Hondalea – Meeres-Abgrund: So heißt die tonnenschwere Bronze-Installation im Boden des Leuchtturms von Santa Clara. Zweimal im Jahr muss sie gereinigt werden.
Wahrzeichen und Besucher-Magnet: Ein einziges Gebäude, das Guggenheim-Museum, hat Bilbao weltweit berühmt gemacht. Dieses Phänomen wird seither „Bilbao-Effekt“ genannt.
Auch moderne Kunst setzt Staub an: Iñigo Olano muss bei der Reinigung doppelt vorsichtig sein, denn die Installation darf keine Kratzer kriegen und sie ist sehr rutschig.

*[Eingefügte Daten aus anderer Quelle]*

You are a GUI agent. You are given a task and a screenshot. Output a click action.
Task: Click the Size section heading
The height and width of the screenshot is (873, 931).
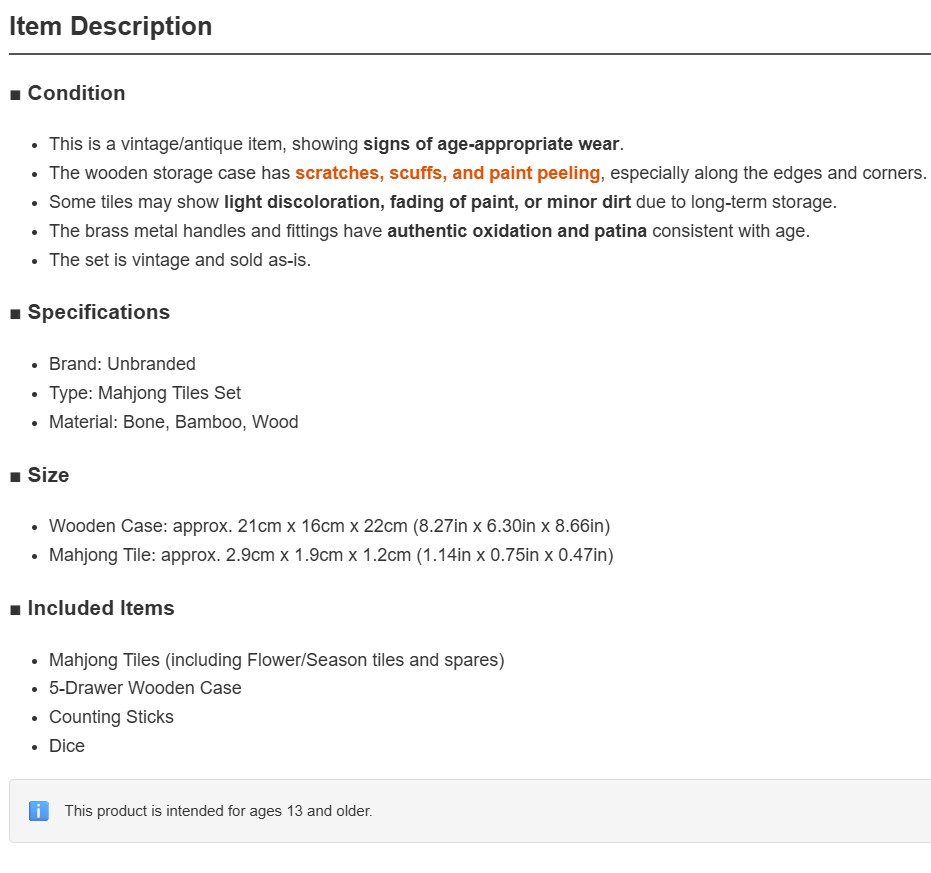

Kaffeepause am Seil. Die Fenster der Hochhäuser in Benidorm werden von Industriekletterern in schwindelerregender Höhe gereinigt. Nirgendwo in Europa gibt es so viele Wolkenkratzer pro Quadratkilometer wie hier.
Für die Frauen von Santa Pola ist das Stadtfest "Moros y Christianos" mit dem großen Festumzug der Höhepunkt des Jahres. Der Brauch beruht darauf, dass Teile Spaniens einst von den islamischen Mauren beherrscht waren und durch christliche Heere zurückerobert wurden.